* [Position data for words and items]
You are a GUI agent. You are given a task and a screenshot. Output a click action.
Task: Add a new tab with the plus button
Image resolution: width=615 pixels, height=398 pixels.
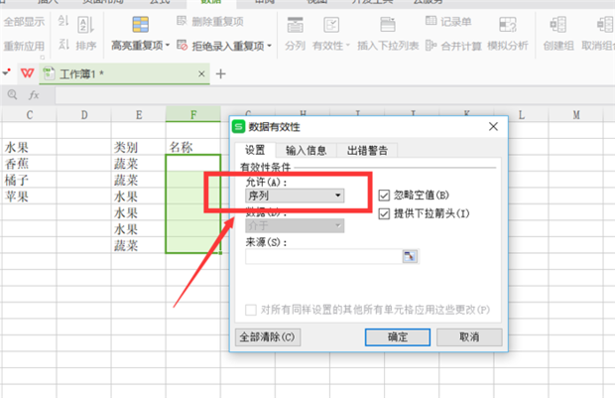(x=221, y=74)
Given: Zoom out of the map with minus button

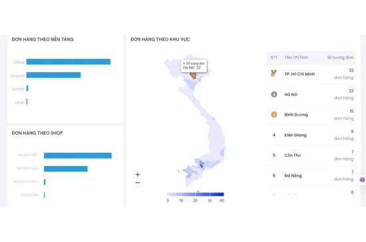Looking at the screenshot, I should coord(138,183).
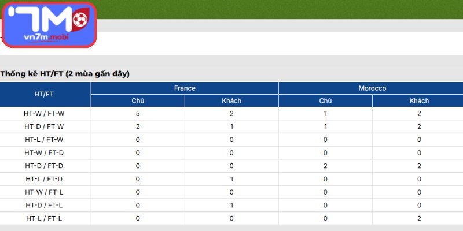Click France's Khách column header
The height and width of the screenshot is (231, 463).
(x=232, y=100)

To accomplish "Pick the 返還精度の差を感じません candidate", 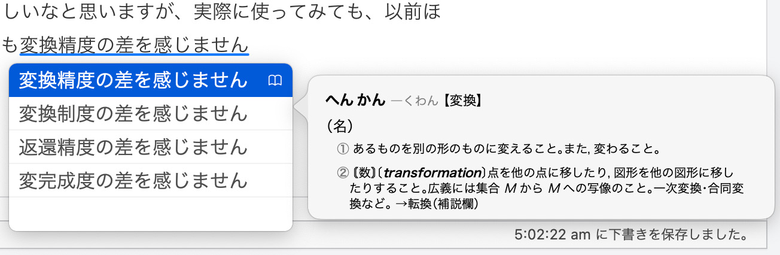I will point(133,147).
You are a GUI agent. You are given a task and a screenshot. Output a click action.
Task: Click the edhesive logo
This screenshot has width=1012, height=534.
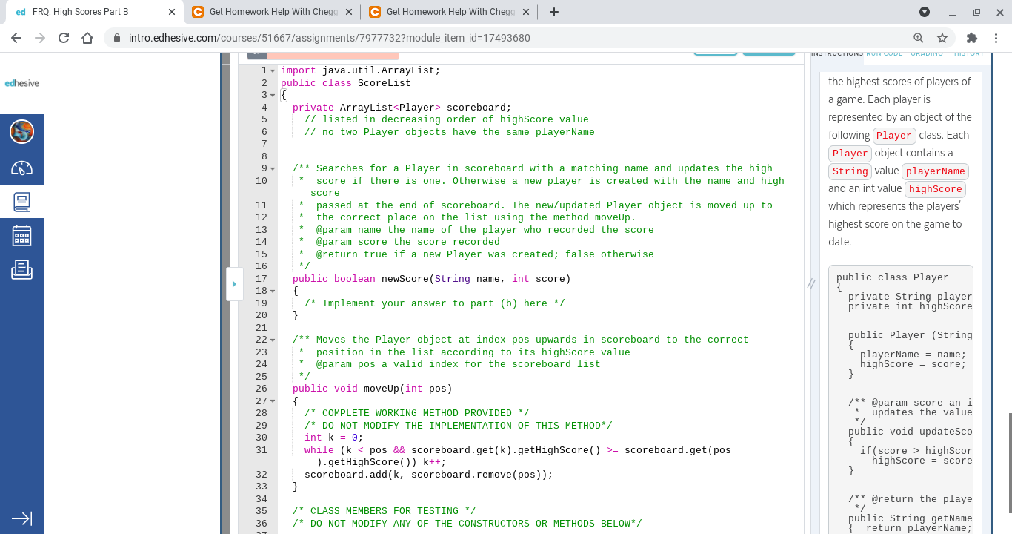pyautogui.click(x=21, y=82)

* [Goal of the exercise]
Reproduce the records from their first line through the line containing "(x=232, y=100)", both included. Omit the pictures.

* [Full response]
You are a GUI agent. You are given a task and a screenshot. Output a click action.
Task: Add a new tab with the plus button
Image resolution: width=615 pixels, height=398 pixels.
(x=221, y=74)
Given: Zoom out of the map with minus button

Looking at the screenshot, I should coord(138,183).
Click France's Khách column header
The height and width of the screenshot is (231, 463).
(x=232, y=100)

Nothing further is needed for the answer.